Dataset items:
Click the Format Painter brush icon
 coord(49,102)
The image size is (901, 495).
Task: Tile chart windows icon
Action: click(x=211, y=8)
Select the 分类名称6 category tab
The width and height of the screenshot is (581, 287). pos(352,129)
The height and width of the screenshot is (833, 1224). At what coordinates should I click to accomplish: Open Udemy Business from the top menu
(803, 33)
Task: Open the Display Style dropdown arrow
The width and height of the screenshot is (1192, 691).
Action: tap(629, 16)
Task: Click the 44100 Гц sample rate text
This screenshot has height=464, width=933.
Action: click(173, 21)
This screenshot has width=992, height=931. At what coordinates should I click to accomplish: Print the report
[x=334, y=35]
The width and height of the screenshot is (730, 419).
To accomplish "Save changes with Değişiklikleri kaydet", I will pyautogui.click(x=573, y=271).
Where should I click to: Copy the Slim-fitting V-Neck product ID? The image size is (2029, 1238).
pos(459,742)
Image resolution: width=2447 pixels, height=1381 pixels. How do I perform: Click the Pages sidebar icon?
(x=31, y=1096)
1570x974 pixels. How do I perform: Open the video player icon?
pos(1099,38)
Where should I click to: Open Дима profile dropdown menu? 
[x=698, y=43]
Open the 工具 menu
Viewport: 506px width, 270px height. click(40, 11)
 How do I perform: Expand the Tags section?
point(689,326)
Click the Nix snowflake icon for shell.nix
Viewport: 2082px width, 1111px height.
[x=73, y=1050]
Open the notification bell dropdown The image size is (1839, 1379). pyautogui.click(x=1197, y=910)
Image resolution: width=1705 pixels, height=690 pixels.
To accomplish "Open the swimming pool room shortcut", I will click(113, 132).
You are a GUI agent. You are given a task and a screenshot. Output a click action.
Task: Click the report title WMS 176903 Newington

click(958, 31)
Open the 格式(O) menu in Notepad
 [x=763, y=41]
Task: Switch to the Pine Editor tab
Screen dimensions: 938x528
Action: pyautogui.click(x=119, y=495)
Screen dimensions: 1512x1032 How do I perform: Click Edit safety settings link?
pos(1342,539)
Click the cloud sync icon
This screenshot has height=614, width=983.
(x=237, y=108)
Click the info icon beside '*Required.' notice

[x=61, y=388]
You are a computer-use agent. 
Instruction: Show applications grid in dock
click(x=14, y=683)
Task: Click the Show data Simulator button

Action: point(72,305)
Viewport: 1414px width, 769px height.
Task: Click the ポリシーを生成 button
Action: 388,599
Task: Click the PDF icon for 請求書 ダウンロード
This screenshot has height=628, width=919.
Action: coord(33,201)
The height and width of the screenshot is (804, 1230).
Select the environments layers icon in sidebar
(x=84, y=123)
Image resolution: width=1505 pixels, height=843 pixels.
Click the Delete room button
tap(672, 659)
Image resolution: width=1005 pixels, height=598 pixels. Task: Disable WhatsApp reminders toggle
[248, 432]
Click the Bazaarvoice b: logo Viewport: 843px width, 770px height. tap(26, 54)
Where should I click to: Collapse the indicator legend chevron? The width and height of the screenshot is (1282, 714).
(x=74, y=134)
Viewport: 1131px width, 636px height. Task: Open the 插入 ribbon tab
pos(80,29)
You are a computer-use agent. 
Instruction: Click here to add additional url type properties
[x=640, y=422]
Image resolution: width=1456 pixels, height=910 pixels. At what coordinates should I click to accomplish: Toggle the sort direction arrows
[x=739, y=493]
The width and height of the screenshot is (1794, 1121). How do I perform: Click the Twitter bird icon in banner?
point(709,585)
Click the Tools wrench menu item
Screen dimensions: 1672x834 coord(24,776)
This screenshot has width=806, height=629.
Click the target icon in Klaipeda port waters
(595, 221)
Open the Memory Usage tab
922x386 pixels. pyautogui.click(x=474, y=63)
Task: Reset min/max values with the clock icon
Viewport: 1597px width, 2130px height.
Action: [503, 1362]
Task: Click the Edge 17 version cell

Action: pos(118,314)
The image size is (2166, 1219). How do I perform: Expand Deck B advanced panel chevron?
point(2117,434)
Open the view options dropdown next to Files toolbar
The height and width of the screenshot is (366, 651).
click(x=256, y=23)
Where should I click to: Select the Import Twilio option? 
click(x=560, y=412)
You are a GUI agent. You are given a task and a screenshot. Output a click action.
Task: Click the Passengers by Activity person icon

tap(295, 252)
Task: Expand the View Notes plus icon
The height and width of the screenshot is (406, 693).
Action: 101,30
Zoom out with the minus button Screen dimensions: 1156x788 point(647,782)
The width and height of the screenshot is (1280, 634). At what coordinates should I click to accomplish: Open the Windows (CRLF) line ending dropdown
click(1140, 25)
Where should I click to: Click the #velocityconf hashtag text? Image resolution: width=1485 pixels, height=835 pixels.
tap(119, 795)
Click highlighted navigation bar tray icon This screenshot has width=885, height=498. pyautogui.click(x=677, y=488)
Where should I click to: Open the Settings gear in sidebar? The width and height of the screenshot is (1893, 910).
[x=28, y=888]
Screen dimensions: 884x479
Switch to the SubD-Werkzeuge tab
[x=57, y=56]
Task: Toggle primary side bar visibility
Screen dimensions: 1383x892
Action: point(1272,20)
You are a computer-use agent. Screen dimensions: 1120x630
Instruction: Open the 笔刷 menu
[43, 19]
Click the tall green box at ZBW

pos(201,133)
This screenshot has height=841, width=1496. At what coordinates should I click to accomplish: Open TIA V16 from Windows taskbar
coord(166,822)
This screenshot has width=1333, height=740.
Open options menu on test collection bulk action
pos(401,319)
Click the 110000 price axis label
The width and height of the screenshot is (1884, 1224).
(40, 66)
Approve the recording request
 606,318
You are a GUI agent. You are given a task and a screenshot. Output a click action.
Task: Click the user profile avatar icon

AIM OF THE TASK
Output each line of the entries exactly, so that nothing is lost.

RESULT BELOW
Click the Format Painter brush icon
 coord(49,102)
The image size is (901, 495).
Task: Tile chart windows icon
Action: click(x=211, y=8)
Select the 分类名称6 category tab
The width and height of the screenshot is (581, 287). pos(352,129)
The height and width of the screenshot is (833, 1224). At what coordinates should I click to accomplish: Open Udemy Business from the top menu
(803, 33)
Task: Open the Display Style dropdown arrow
The width and height of the screenshot is (1192, 691).
Action: tap(629, 16)
Task: Click the 44100 Гц sample rate text
This screenshot has height=464, width=933.
Action: click(173, 21)
This screenshot has width=992, height=931. At what coordinates should I click to accomplish: Print the report
[x=334, y=35]
The width and height of the screenshot is (730, 419).
To accomplish "Save changes with Değişiklikleri kaydet", I will pyautogui.click(x=573, y=271).
Where should I click to: Copy the Slim-fitting V-Neck product ID? The image size is (2029, 1238).
pos(459,742)
Image resolution: width=2447 pixels, height=1381 pixels. How do I perform: Click the Pages sidebar icon?
(x=31, y=1096)
1570x974 pixels. How do I perform: Open the video player icon?
pos(1099,38)
Where should I click to: Open Дима profile dropdown menu? 
[x=698, y=43]
Open the 工具 menu
Viewport: 506px width, 270px height. click(40, 11)
 How do I perform: Expand the Tags section?
point(689,326)
Click the Nix snowflake icon for shell.nix
Viewport: 2082px width, 1111px height.
[x=73, y=1050]
Open the notification bell dropdown The image size is (1839, 1379). pyautogui.click(x=1197, y=910)
Image resolution: width=1705 pixels, height=690 pixels.
To accomplish "Open the swimming pool room shortcut", I will click(113, 132).
You are a GUI agent. You are given a task and a screenshot. Output a click action.
Task: Click the report title WMS 176903 Newington

click(958, 31)
Open the 格式(O) menu in Notepad
 [x=763, y=41]
Task: Switch to the Pine Editor tab
Screen dimensions: 938x528
Action: pyautogui.click(x=119, y=495)
Screen dimensions: 1512x1032 How do I perform: Click Edit safety settings link?
pos(1342,539)
Click the cloud sync icon
This screenshot has height=614, width=983.
(x=237, y=108)
Click the info icon beside '*Required.' notice

[x=61, y=388]
You are a computer-use agent. 
Instruction: Show applications grid in dock
click(x=14, y=683)
Task: Click the Show data Simulator button

Action: point(72,305)
Viewport: 1414px width, 769px height.
Task: Click the ポリシーを生成 button
Action: 388,599
Task: Click the PDF icon for 請求書 ダウンロード
This screenshot has height=628, width=919.
Action: coord(33,201)
The height and width of the screenshot is (804, 1230).
Select the environments layers icon in sidebar
(x=84, y=123)
Image resolution: width=1505 pixels, height=843 pixels.
Click the Delete room button
tap(672, 659)
Image resolution: width=1005 pixels, height=598 pixels. Task: Disable WhatsApp reminders toggle
[248, 432]
Click the Bazaarvoice b: logo Viewport: 843px width, 770px height. tap(26, 54)
Where should I click to: Collapse the indicator legend chevron? The width and height of the screenshot is (1282, 714).
(x=74, y=134)
Viewport: 1131px width, 636px height. Task: Open the 插入 ribbon tab
pos(80,29)
You are a computer-use agent. 
Instruction: Click here to add additional url type properties
[x=640, y=422]
Image resolution: width=1456 pixels, height=910 pixels. At what coordinates should I click to accomplish: Toggle the sort direction arrows
[x=739, y=493]
The width and height of the screenshot is (1794, 1121). How do I perform: Click the Twitter bird icon in banner?
point(709,585)
Click the Tools wrench menu item
Screen dimensions: 1672x834 coord(24,776)
This screenshot has width=806, height=629.
Click the target icon in Klaipeda port waters
(595, 221)
Open the Memory Usage tab
922x386 pixels. pyautogui.click(x=474, y=63)
Task: Reset min/max values with the clock icon
Viewport: 1597px width, 2130px height.
Action: [503, 1362]
Task: Click the Edge 17 version cell

Action: pos(118,314)
The image size is (2166, 1219). How do I perform: Expand Deck B advanced panel chevron?
point(2117,434)
Open the view options dropdown next to Files toolbar
The height and width of the screenshot is (366, 651).
click(x=256, y=23)
Where should I click to: Select the Import Twilio option? 
click(x=560, y=412)
You are a GUI agent. You are given a task and a screenshot. Output a click action.
Task: Click the Passengers by Activity person icon

tap(295, 252)
Task: Expand the View Notes plus icon
The height and width of the screenshot is (406, 693).
Action: 101,30
Zoom out with the minus button Screen dimensions: 1156x788 point(647,782)
The width and height of the screenshot is (1280, 634). At what coordinates should I click to accomplish: Open the Windows (CRLF) line ending dropdown
click(1140, 25)
Where should I click to: Click the #velocityconf hashtag text? Image resolution: width=1485 pixels, height=835 pixels.
tap(119, 795)
Click highlighted navigation bar tray icon This screenshot has width=885, height=498. pyautogui.click(x=677, y=488)
Where should I click to: Open the Settings gear in sidebar? The width and height of the screenshot is (1893, 910).
[x=28, y=888]
Screen dimensions: 884x479
Switch to the SubD-Werkzeuge tab
[x=57, y=56]
Task: Toggle primary side bar visibility
Screen dimensions: 1383x892
Action: point(1272,20)
You are a computer-use agent. Screen dimensions: 1120x630
Instruction: Open the 笔刷 menu
[43, 19]
Click the tall green box at ZBW

pos(201,133)
This screenshot has height=841, width=1496. At what coordinates should I click to accomplish: Open TIA V16 from Windows taskbar
coord(166,822)
This screenshot has width=1333, height=740.
Open options menu on test collection bulk action
pos(401,319)
Click the 110000 price axis label
The width and height of the screenshot is (1884, 1224).
(40, 66)
Approve the recording request
 606,318
You are a GUI agent. You are given a task and a screenshot. Output a click action.
Task: Click the user profile avatar icon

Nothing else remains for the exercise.